Evans professed utter ignorance of the matter, and said he would speak to the editor. He stooped to examine a file of the paper, in search of the offensive article; whereupon Goldsmith's friend gave him a signal, that now was a favorable moment for the exercise of his cane. The hint was taken as quick as given, and the cane was vigorously applied to the back of the stooping publisher. The latter rallied in an instant, and, being a stout, high-blooded Welshman, returned the blows with interest. A lamp hanging overhead was broken, and sent down a shower of oil upon the combatants; but the battle raged with unceasing fury. The shopman ran off for a constable; but Dr. Kenrick, who happened to be in the adjacent room, sallied forth, interfered between the combatants, and put an end to the affray.
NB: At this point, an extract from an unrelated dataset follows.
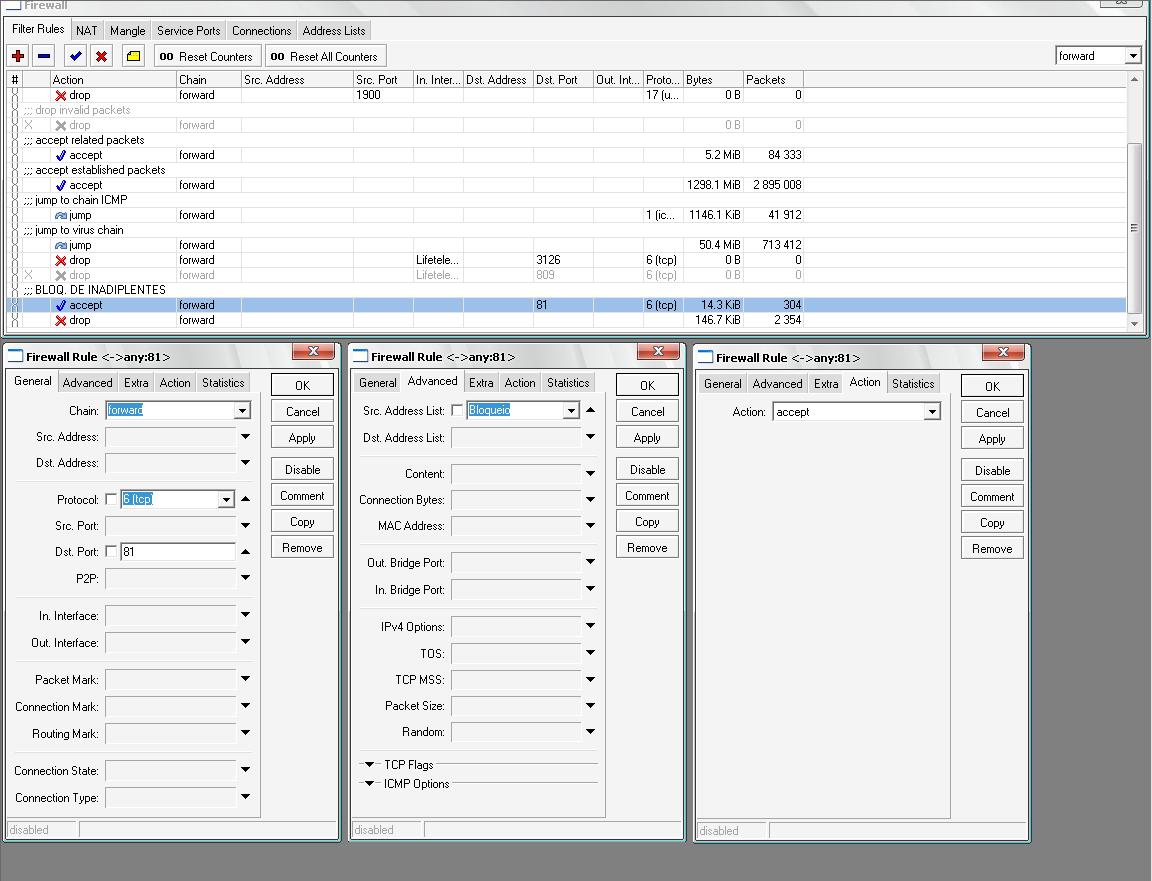1152x881 pixels.
Task: Open the Src. Address List Bloqueio dropdown
Action: [x=570, y=410]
He conducted Goldsmith to a coach, in exceedingly battered and tattered plight, and accompanied him home, soothing him with much mock commiseration, though he was generally suspected, and on good grounds, to be the author of the libel.
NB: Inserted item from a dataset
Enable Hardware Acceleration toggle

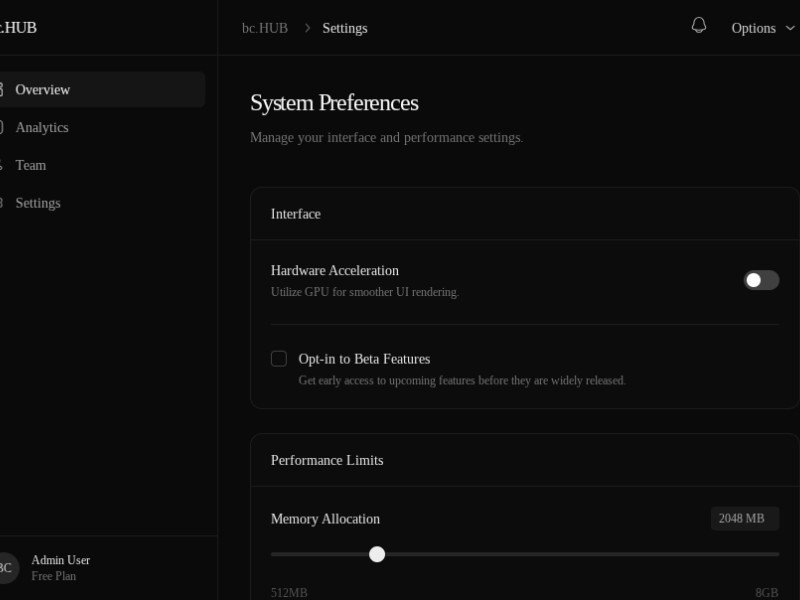tap(761, 280)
Evans immediately instituted a suit against Goldsmith for an assault, but was ultimately prevailed upon to compromise the matter, the poet contributing fifty pounds to the Welsh charity.
Newspapers made themselves, as may well be supposed, exceedingly merry with the combat. Some censured him severely for invading the sanctity of a man's own house; others accused him of having, in his former capacity of editor of a magazine, been guilty of the very offences that he now resented in others. This drew from him the following vindication:
"To the Public.
"Lest it should be supposed that I have been willing to correct in others an abuse of which I have been guilty myself, I beg leave to declare, that, in all my life, I never wrote or dictated a single paragraph, letter, or essay in a newspaper, except a few . moral essays under the character of a Chinese, about ten years ago, in the Ledger, and a letter, to which I signed my name, in the St. James's Chronicle. If the liberty of the press, therefore, has been abused, I have had no hand in it.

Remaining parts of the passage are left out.